The International Osteoporosis Foundation and International Federation of Clinical Chemistry and Laboratory Medicine recommend use of serum C-terminal telopeptide of type 1 collagen (s-CTX) as a marker of bone resorption and serum procollagen type 1 N propeptide (s-PINP) as a marker of bone formation. Both have been shown to have a more standardized, automated assay and reference range with well characterized biological and analytical variability. They have been studied in both fracture prevention and monitoring response to osteoporosis therapy [41].
Evaluating the change in BTMs in conjunction with annual DEXA scans may help guide the physician as to when to resume therapy again from a drug holiday. Currently, the appropriate duration of drug holiday is unknown. Fracture protection may wane after 3–5 years off bisphophonate though there yet may still be some residual effects [24, 25, 30]. One potential approach, though unvalidated, is to reassess after 1–3 years to see if CTX levels are in the mid range of young adults and to then reinitiate bisphosphonate therapy [14]. Physicians may opt to restart bisphosphonate therapy sooner than expected if BTMs levels were to significantly increase or reach pre-treatment levels and/or a decrease in BMD on DEXA scans is noted. On the other hand, if the markers are minimally changed from treatment levels and the BMD does not show a significant change, then potentially one may continue the holiday beyond 1–3 years [39, 42].
Conclusions
Though bisphosphonates are commonly used in prevention of fracture and treatment of osteoporosis in the United States, there remains much controversy surrounding its potential side effects from prolonged use. Until further evidence is published, clear recommendations regarding the length of use and drug holidays are not available. Based on current data, a potential algorithm to guide physicians is proposed (Figure 1). If the patient is at minimal risk for fractures, then a drug holiday potentially may continue with annual monitoring. If the patient has moderate to high risk of fractures, then the drug holiday can vary from 2–5 years depending on their BMD/BTM and fracture status. Furthermore, each bisphosphonate is unique, and the above recommendations may differ for each drug. Finally, it is uncertain at this point whether a drug holiday will prevent the possible complications such as gastrointestinal cancers, atypical fractures, ONJ, and atrial fibrillation.

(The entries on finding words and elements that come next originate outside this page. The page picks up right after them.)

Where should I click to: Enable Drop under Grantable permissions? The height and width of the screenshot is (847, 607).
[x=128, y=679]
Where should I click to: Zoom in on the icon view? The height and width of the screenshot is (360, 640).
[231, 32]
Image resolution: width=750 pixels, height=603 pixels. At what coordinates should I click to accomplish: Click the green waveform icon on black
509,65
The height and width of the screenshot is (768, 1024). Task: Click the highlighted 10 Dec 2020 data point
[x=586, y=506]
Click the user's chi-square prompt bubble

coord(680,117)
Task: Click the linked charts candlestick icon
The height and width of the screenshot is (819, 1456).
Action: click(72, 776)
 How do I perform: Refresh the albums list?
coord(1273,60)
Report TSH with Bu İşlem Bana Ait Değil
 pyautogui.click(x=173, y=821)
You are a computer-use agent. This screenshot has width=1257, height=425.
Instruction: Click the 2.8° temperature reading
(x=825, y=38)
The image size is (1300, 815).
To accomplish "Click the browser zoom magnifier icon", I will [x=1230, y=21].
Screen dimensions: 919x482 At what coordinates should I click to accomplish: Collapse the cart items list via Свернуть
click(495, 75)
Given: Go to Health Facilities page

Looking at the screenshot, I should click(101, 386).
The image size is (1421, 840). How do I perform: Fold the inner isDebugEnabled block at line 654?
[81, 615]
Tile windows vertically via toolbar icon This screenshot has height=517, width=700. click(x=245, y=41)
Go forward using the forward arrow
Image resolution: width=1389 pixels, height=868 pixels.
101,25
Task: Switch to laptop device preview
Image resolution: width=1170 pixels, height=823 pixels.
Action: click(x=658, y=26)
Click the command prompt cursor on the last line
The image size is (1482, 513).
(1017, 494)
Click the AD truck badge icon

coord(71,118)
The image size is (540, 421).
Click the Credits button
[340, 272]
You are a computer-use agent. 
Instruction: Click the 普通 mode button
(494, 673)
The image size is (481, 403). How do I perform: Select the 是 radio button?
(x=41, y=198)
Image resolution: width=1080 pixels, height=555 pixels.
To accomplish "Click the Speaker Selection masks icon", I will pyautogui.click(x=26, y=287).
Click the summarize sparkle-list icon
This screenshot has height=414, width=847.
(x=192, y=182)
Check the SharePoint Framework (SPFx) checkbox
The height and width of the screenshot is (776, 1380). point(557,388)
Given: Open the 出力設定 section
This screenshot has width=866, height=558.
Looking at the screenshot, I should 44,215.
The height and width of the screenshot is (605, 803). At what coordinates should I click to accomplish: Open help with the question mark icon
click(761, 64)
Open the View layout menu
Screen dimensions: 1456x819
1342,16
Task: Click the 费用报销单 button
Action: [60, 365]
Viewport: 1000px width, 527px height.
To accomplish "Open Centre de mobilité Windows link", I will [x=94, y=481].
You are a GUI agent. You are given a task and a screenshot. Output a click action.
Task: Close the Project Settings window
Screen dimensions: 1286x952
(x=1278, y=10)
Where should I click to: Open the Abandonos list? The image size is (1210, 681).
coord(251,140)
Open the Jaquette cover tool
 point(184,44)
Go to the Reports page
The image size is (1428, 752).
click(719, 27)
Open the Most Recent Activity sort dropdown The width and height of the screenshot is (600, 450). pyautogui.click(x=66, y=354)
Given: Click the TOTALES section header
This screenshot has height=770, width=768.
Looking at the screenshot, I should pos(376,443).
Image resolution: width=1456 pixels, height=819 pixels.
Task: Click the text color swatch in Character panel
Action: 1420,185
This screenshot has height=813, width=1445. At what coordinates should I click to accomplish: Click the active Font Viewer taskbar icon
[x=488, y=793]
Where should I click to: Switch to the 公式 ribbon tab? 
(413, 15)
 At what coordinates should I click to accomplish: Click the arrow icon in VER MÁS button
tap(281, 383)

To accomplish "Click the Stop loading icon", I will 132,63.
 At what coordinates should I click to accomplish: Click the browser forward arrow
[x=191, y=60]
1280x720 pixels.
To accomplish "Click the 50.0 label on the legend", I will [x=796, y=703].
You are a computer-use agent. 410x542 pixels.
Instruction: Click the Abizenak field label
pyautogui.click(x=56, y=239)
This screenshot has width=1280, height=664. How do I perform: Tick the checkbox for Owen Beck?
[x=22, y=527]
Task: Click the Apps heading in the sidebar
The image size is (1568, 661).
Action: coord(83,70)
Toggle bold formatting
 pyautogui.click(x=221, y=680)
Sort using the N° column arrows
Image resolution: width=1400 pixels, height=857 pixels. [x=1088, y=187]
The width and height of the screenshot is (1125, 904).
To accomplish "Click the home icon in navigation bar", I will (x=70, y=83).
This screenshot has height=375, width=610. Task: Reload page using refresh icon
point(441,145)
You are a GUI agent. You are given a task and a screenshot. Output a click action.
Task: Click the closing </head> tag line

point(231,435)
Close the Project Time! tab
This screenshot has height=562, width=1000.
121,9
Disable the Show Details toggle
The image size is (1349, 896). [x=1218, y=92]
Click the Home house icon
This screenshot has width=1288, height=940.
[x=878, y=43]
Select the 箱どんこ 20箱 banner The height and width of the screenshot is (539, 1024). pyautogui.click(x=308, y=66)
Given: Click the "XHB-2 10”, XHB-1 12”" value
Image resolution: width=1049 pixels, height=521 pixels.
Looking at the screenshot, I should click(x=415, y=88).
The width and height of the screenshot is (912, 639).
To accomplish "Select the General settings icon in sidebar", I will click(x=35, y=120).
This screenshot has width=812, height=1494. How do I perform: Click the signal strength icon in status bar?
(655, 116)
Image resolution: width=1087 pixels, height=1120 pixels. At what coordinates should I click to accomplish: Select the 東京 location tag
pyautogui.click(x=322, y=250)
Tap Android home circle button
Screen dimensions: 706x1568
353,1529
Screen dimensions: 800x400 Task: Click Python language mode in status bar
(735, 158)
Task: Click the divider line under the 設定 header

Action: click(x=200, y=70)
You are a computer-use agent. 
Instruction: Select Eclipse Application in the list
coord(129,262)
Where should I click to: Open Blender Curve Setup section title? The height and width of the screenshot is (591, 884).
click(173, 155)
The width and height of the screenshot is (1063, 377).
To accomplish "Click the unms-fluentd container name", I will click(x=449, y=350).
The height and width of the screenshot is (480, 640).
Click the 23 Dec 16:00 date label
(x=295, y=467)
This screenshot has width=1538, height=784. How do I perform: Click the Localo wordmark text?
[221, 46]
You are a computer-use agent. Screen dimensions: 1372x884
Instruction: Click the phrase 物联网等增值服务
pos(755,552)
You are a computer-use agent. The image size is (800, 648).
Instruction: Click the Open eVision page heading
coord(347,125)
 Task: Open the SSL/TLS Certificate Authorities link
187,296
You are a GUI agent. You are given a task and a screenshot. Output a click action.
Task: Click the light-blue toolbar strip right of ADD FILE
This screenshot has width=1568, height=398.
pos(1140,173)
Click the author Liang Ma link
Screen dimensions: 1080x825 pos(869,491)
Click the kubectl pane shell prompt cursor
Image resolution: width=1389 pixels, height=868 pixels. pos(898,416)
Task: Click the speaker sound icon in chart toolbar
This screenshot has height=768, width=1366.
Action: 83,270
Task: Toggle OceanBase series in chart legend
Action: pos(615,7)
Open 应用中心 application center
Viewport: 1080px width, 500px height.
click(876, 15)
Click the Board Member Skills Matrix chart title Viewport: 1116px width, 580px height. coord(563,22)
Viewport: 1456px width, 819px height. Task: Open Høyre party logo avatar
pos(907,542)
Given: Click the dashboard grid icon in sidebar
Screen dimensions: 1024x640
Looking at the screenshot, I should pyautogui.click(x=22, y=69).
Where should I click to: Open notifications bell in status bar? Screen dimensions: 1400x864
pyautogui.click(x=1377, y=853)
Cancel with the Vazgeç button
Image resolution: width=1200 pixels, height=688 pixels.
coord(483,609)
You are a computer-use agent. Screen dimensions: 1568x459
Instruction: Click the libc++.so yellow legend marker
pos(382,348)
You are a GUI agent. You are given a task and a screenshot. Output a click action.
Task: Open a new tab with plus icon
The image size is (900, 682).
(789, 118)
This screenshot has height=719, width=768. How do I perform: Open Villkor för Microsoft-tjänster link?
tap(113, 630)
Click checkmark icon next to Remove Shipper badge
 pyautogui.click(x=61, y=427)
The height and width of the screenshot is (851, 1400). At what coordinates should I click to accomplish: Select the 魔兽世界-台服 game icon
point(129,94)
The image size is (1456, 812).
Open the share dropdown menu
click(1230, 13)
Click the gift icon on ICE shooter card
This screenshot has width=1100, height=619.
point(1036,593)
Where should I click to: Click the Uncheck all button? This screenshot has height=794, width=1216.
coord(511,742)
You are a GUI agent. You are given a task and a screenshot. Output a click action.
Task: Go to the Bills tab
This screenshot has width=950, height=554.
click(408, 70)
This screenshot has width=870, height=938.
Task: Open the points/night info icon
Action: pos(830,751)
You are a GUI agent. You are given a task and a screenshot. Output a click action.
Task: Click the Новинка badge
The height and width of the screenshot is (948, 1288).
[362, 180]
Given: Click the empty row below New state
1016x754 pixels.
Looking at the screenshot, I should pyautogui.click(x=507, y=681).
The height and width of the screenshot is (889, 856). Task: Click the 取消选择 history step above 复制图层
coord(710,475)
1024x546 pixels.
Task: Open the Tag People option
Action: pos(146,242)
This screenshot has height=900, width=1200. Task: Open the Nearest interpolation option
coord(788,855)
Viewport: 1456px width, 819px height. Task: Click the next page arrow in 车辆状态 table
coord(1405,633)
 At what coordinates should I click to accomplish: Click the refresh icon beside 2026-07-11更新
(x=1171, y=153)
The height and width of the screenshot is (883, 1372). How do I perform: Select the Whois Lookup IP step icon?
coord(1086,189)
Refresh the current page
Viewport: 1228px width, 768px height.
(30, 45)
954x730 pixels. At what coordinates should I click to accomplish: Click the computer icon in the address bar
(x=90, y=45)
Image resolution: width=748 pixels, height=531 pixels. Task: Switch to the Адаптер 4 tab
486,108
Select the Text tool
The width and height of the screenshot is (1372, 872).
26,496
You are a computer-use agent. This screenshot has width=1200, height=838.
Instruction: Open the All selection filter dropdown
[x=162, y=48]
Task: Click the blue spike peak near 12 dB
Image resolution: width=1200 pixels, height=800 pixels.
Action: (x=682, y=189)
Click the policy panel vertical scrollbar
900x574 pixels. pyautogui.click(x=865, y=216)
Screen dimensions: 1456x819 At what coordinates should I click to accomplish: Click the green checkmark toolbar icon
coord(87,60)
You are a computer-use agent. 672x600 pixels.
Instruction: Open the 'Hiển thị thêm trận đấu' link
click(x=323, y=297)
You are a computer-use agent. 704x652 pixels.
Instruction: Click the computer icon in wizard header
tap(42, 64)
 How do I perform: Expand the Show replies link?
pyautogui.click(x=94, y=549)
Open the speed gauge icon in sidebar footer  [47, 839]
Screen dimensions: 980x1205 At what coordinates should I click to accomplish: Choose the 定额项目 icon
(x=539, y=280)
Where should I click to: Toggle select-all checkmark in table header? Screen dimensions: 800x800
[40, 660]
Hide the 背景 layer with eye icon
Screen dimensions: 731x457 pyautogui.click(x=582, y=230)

In conclusion, physicians treating patients with osteoporosis should have a clear discussion with patients prior to starting therapy, explaining the benefits and possible risks involved. The decision on duration of therapy needs to be tailored to the individual patient, with annual assessments of their risk factors, BMD response to therapy, and potentially bone turnover markers. In this way, serious adverse events potentially may be prevented while at the same time striving to maximize benefit from the effective therapies for osteoporosis.
Footnotes
Disclosure
The authors reported no potential conflicts of interest relevant to this article.